The Mallouk,^24–31 Thompson,³² Page^33–35 and Katz^36–40 groups pioneered the growth of multilayer structures using metal bisphosphonate complexation chemistry to produce robust multilayered structures where the strength of the interlayer linkage could be on the order of 60 kcal mol⁻¹ with Zr⁴⁺.⁴¹ Work by the Blanchard group utilized this interlayer linking chemistry to demonstrate layer-by-layer growth of maleimide-vinyl ether alternating copolymer systems, which exhibited chemical selectivity that depended on the identity of the polymer side groups and the order in which they were added in multilayer structures.^42–45 For these systems, the order within the adlayers was dominated by the morphology of the polymer, and to a lesser extent by the morphology of the support surface. The Blanchard group also demonstrated several covalent interlayer linking methods that produced robust multilayer structures with layer-by-layer control over the deposition process.^46–49

Graphene oxide is a material that has found wide use because of its ability to function as a biocompatible material for bioelectrochemical applications,⁵⁰ as catalytic materials and for energy applications, such as supercapacitors and solar cells.⁵¹ Graphene oxide materials display useful interfacial properties that allow efficient processing for nanocomposite manufacturing and enable stabilization and homogeneous distribution of metal nanoparticles along the carbon sheets, which is a necessity in heterogeneous catalysis and in energy-related applications. Key to the utility of graphene oxides in many applications is the ability to form interfacial assemblies where properties such as thickness can be controlled. In this paper, we report on the formation and characterization of graphene oxide (GO) multilayers via Zr-bisphosphate chemistry. The presence of several oxygen functionalities (alcohol, carboxylic acid, epoxide, carbonyl) on the surface of GO allows for the facile chemical modification of GO for its incorporation into comparatively well-controlled layered assemblies. The phosphorylation of GO reactive sites allows for the use of said materials in emerging nanoscale applications.⁵²

Experimental section

Reagents and materials

Graphite, sodium nitrate (NaNO₃, ≥99.0%), sulfuric acid (H₂SO₄, 95.0–98.0%), potassium permanganate (KMnO₄, ≥99.0%), zirconyl chloride octahydrate (ZrOCl₂·8H₂O, 98%), anhydrous acetonitrile (CH₃CN anhydrous, 99.8%), phosphorous(V) oxychloride (POCl₃, 99%), 2,4,6-trimethylpyridine (collidine, 99.8%), hydroquinone (≥99.5%), [1,1′-biphenyl]-4,4′-diol (97%) and ethanol (>99.5%) were purchased from Sigma-Aldrich. Hydrogen peroxide (H₂O₂, 30% in water) was purchased from Fisher Scientific. All reagents were used as received, without further purification. Silicon wafers were purchased from UniversityWafer Inc., South Boston, MA. Silica slides were purchased from UQG Ltd, Cambridge, UK. Ultrapure Milli-Q water (18 MΩ) was supplied by a Thermo Scientific Genpure system and used in all experiments. Glassware not used in anhydrous syntheses was rinsed with Milli-Q water before use.

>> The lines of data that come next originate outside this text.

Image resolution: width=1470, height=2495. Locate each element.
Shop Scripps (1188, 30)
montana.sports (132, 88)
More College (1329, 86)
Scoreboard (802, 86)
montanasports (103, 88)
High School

GO synthesis and P-GO synthesis

GO was synthesized using a modified Hummers method.⁵³ Graphite (0.5 g) was mixed with 23 mL of sulfuric acid (conc. reagent) in a beaker and stirred in an ice bath. NaNO₃ (0.5 g) was then added, followed by KMnO₄ (3 g). The mixture was brought to 35 °C and stirred for 2 h. The mixture was then cooled in an ice bath while 55 mL water was added slowly such that the temperature of the reaction mixture was maintained below 10 °C. Five mL of H₂O₂ (30% in water) was added slowly until gas evolution was no longer observed. Finally, the mixture was filtered under vacuum and the filter cake was redispersed in 25 mL of anhydrous CH₃CN. P-GO was synthesized from GO (in CH₃CN) by the addition of 234 μL of POCl₃ (0.2 M) and 325 μL (0.2 M) of collidine to the synthesized GO in a fume hood. The mixture was stirred for 10 minutes to ensure full mixing. The P-GO stock solution was covered with parafilm and was ready for use. The P-GO product was characterized by FTIR and the data matches that reported in the literature.¹ (Fig. S1 and S2)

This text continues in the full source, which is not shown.